Top of GIVEN INFORMATION

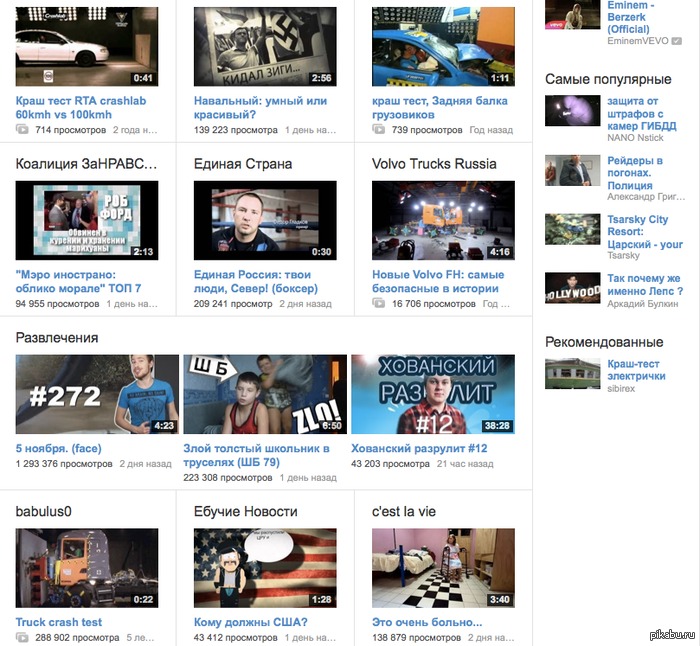
Task: Click the "защита от штрафов" sidebar thumbnail
Action: [572, 110]
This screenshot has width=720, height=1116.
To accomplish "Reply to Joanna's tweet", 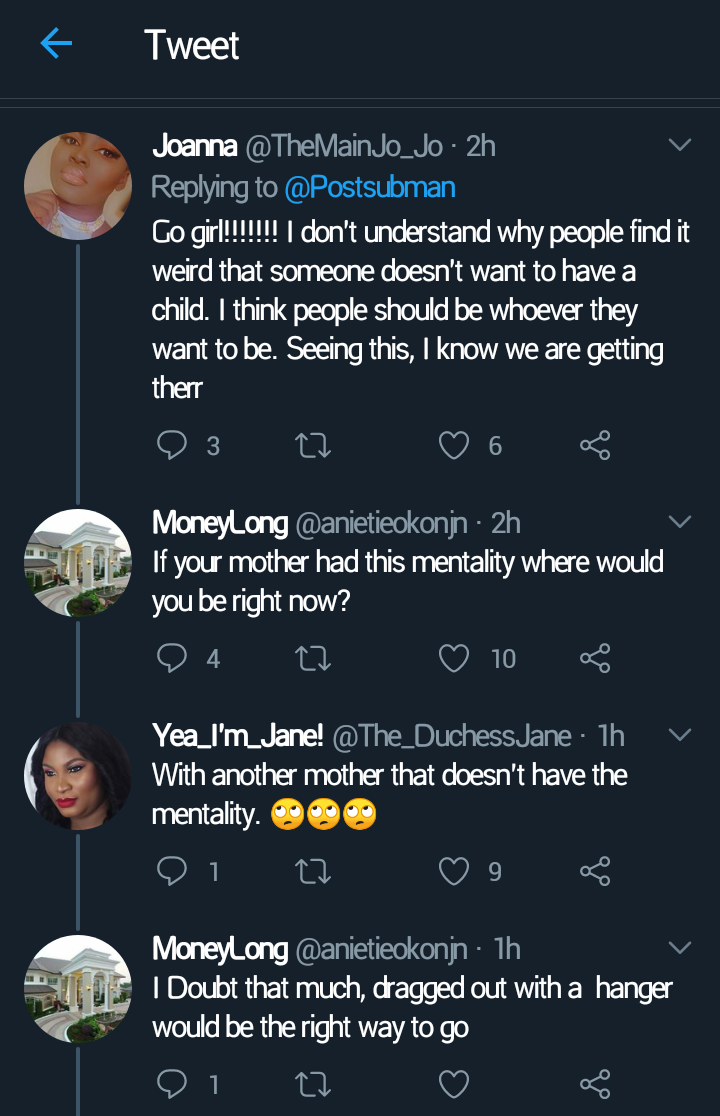I will point(173,445).
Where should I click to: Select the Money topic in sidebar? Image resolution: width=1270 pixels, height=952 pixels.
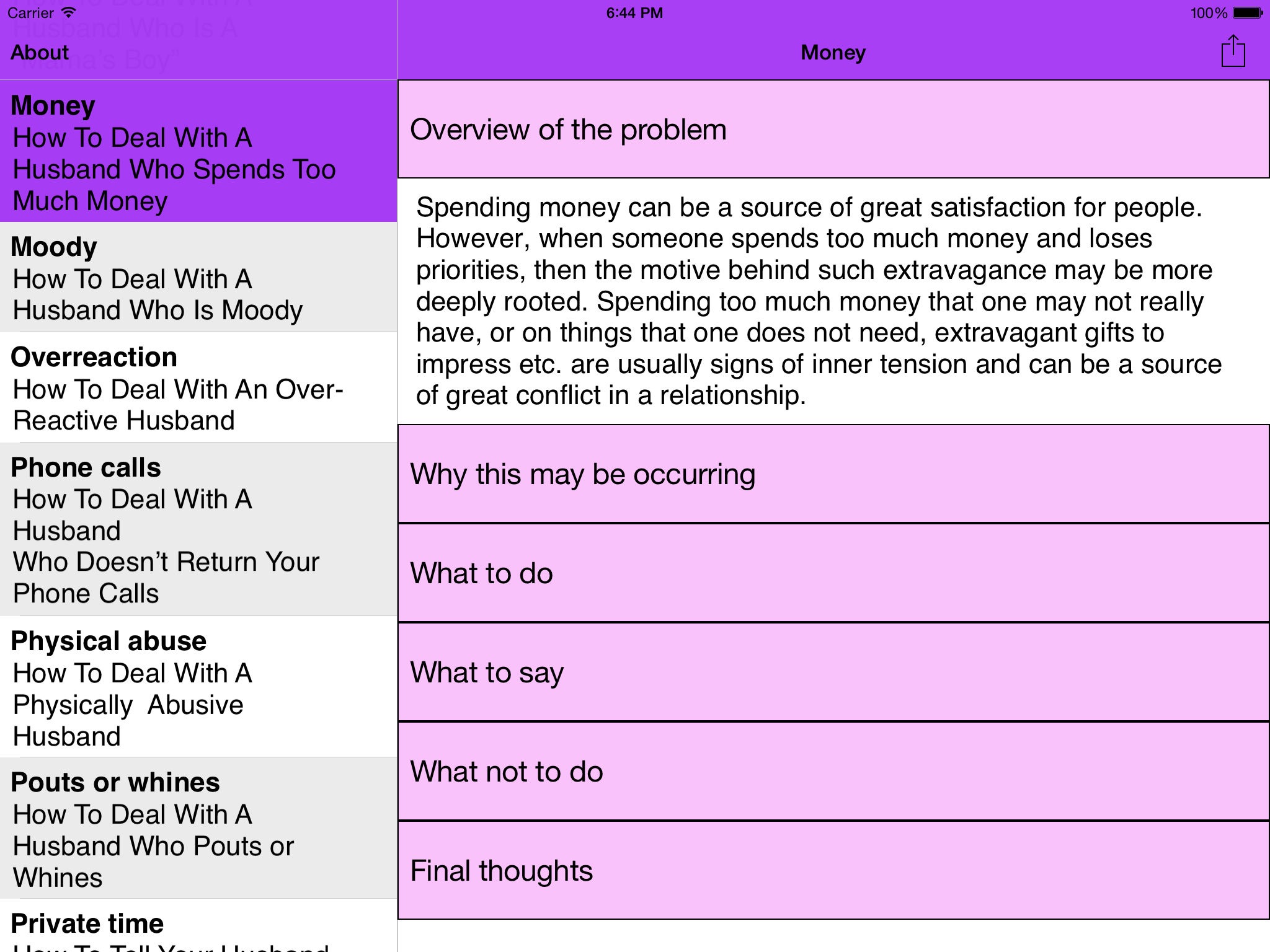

Bottom of GIVEN INFORMATION

> _WORK TASK_: Across the records above, show each line containing the word "width".

> _SOLUTION TO THE PROBLEM_:
This screenshot has width=720, height=1116.
Where should I click to: Select the Money topic in sidebar? Image resolution: width=1270 pixels, height=952 pixels.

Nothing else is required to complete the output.